> WHAT IS REQUIRED: Locate and copy each line in the data that contains the word "search".

SUPPLIED MATERIAL Start Marker

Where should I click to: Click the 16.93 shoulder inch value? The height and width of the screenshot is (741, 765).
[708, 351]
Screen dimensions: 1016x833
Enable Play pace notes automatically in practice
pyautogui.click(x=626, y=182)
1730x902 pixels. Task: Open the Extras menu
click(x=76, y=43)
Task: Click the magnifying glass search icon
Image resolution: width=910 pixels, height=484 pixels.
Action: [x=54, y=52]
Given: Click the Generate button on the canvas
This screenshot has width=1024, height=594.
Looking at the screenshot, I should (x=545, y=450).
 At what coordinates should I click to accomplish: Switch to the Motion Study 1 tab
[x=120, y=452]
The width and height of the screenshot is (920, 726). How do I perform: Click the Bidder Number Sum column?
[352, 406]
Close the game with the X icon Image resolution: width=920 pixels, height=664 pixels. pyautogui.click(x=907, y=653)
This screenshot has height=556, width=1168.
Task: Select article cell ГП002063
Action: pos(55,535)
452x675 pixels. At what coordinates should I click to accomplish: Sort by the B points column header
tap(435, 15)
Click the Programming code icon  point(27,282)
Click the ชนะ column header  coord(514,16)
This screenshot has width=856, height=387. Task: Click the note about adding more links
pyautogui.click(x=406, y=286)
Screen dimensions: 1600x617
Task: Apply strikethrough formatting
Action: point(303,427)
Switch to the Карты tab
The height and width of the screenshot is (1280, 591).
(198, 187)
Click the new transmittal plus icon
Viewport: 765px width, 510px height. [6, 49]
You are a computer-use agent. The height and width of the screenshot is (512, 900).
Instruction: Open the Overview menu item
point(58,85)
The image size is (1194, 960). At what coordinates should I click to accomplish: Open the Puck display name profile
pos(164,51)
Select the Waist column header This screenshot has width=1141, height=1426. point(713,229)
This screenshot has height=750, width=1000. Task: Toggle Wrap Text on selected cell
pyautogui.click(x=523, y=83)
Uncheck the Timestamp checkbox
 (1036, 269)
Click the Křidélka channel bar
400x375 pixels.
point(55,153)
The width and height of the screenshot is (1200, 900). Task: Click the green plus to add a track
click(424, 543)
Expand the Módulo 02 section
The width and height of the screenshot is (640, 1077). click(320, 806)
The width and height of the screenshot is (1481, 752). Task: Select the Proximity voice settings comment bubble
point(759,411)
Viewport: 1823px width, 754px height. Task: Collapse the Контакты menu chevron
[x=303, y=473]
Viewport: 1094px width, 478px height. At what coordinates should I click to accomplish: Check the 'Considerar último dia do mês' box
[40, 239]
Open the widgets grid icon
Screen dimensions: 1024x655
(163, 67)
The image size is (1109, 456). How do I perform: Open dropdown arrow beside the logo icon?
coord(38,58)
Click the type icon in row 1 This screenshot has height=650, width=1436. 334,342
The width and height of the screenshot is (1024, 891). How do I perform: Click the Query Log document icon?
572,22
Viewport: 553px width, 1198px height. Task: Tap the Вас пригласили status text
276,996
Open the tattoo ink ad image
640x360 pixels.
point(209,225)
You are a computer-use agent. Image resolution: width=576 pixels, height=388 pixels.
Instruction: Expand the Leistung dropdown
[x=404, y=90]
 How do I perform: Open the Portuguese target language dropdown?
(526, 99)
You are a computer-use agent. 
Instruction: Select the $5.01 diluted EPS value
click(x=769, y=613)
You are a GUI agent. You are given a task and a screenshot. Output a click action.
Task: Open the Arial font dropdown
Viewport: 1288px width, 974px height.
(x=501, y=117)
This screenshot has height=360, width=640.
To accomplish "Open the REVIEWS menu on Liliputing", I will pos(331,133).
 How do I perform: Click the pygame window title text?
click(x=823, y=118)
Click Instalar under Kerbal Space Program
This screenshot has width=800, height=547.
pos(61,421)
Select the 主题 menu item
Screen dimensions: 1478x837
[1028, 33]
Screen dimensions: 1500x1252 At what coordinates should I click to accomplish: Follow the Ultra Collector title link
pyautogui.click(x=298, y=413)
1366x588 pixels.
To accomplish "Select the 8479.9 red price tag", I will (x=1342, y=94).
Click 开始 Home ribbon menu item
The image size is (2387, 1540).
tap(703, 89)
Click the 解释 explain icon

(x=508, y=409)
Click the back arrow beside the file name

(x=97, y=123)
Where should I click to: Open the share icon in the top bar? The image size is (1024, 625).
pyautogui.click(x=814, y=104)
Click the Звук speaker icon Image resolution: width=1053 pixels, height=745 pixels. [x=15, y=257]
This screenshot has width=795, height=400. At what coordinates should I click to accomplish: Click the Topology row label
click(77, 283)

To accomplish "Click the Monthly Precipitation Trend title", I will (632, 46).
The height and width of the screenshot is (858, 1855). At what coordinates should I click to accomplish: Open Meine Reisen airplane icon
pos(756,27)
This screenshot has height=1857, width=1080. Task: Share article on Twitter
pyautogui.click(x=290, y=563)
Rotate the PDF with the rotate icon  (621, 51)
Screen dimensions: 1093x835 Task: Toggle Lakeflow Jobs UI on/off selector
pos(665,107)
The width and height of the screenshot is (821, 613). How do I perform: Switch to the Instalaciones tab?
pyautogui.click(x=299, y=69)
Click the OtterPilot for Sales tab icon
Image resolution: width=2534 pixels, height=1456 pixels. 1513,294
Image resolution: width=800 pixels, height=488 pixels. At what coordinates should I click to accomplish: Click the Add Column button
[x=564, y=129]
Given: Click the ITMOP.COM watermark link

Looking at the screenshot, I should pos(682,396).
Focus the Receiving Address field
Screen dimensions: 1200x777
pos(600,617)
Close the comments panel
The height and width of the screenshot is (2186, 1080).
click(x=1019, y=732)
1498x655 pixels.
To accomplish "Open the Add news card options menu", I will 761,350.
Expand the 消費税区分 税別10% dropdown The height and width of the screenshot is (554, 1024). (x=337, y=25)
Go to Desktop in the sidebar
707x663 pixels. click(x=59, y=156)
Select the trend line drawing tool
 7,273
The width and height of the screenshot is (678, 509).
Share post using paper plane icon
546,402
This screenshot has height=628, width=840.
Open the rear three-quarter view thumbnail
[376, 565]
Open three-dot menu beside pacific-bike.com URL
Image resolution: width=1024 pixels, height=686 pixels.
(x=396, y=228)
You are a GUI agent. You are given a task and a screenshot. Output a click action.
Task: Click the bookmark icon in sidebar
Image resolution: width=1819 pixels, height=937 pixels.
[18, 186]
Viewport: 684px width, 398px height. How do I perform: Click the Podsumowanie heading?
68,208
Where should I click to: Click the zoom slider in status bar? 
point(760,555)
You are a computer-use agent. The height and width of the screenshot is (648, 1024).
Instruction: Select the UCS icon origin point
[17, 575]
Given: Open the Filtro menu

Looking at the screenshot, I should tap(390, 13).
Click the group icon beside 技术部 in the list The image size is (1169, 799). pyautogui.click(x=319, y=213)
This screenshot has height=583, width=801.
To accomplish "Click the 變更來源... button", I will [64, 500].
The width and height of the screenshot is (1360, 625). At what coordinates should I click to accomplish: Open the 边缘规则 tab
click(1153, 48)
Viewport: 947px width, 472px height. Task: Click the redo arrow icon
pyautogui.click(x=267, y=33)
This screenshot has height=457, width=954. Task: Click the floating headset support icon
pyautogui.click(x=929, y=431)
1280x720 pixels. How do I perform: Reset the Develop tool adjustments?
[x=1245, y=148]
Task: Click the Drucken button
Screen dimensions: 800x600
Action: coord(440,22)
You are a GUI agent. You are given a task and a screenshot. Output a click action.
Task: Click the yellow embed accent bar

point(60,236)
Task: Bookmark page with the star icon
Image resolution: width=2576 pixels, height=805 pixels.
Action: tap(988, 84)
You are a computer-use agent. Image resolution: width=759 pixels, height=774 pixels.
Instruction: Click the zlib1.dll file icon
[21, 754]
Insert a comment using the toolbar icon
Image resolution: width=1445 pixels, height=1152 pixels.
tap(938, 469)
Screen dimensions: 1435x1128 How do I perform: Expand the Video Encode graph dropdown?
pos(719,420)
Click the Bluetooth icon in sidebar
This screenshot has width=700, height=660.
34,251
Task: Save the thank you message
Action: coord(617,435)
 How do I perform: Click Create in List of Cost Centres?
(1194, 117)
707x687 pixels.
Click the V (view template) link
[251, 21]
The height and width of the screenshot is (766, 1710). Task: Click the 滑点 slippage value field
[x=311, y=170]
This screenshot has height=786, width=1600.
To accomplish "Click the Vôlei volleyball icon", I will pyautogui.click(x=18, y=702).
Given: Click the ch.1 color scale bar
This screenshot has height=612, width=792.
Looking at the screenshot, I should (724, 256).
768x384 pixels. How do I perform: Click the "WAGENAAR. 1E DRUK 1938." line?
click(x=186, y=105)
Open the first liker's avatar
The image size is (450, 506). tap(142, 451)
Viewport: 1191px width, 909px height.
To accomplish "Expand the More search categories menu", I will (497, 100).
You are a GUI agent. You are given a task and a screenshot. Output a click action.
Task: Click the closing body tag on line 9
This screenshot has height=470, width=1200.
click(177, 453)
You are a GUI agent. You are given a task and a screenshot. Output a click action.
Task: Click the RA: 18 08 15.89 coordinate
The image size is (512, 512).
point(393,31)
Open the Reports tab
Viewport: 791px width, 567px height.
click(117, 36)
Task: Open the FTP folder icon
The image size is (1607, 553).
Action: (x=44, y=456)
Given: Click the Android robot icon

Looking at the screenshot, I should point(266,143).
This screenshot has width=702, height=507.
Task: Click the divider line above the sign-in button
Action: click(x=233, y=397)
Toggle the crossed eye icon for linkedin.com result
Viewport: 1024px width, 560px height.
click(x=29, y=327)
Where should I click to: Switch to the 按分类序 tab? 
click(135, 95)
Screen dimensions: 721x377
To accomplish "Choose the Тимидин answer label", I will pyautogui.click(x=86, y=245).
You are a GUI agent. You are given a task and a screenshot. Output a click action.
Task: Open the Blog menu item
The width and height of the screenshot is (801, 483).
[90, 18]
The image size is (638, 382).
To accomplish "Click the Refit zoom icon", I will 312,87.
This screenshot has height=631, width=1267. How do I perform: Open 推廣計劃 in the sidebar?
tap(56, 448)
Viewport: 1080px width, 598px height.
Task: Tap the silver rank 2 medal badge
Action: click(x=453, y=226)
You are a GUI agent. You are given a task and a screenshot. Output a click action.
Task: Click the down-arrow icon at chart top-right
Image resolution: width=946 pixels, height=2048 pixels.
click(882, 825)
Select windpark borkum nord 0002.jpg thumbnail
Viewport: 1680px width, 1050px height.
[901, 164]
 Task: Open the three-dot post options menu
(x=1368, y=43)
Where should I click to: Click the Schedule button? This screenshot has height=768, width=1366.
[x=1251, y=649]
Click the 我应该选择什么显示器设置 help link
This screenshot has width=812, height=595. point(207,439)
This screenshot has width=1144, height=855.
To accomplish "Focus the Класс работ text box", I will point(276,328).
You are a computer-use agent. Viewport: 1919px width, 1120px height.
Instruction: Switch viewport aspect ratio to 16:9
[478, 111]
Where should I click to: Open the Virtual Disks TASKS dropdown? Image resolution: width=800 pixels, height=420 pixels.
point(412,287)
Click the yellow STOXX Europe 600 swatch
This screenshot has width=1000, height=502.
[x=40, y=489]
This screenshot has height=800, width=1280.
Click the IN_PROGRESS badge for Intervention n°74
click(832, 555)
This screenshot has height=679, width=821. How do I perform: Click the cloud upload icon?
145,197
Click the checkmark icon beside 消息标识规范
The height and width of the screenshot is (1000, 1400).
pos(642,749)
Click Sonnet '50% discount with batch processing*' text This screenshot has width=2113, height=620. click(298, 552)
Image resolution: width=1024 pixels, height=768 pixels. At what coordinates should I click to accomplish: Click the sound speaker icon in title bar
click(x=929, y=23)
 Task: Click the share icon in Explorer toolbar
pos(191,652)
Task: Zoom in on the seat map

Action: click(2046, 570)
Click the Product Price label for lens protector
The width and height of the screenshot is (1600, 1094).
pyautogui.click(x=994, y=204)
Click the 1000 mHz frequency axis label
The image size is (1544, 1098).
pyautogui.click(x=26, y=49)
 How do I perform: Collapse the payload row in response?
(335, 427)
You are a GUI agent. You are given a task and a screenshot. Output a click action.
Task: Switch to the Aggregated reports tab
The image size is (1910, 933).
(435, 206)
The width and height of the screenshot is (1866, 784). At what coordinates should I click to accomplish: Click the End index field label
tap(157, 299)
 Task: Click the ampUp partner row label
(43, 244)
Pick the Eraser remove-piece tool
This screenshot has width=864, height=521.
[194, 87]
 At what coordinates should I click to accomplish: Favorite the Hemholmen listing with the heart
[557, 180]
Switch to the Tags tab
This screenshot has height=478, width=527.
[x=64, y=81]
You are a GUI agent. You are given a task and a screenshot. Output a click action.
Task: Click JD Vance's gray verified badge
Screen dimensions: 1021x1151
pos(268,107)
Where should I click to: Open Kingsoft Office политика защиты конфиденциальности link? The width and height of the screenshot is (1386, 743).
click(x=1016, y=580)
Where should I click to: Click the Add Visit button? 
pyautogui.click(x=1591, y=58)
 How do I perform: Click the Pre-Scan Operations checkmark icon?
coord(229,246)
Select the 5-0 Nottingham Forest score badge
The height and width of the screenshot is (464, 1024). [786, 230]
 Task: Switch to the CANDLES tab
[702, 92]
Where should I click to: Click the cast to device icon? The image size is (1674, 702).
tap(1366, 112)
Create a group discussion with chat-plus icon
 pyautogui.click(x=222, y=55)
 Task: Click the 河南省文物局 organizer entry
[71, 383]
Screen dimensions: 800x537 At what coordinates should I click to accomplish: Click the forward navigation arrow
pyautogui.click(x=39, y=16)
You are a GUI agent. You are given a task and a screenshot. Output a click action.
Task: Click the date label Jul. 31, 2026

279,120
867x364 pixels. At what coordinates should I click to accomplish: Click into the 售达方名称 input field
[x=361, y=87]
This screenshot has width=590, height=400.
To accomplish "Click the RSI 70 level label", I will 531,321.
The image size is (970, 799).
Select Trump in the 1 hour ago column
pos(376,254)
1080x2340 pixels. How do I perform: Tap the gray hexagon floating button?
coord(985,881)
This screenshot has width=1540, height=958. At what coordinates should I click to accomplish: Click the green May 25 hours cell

SUPPLIED MATERIAL End Marker

> EXERCISE RESULT:
Task: Click the magnifying glass search icon
To accomplish "Expand the More search categories menu", I will (497, 100).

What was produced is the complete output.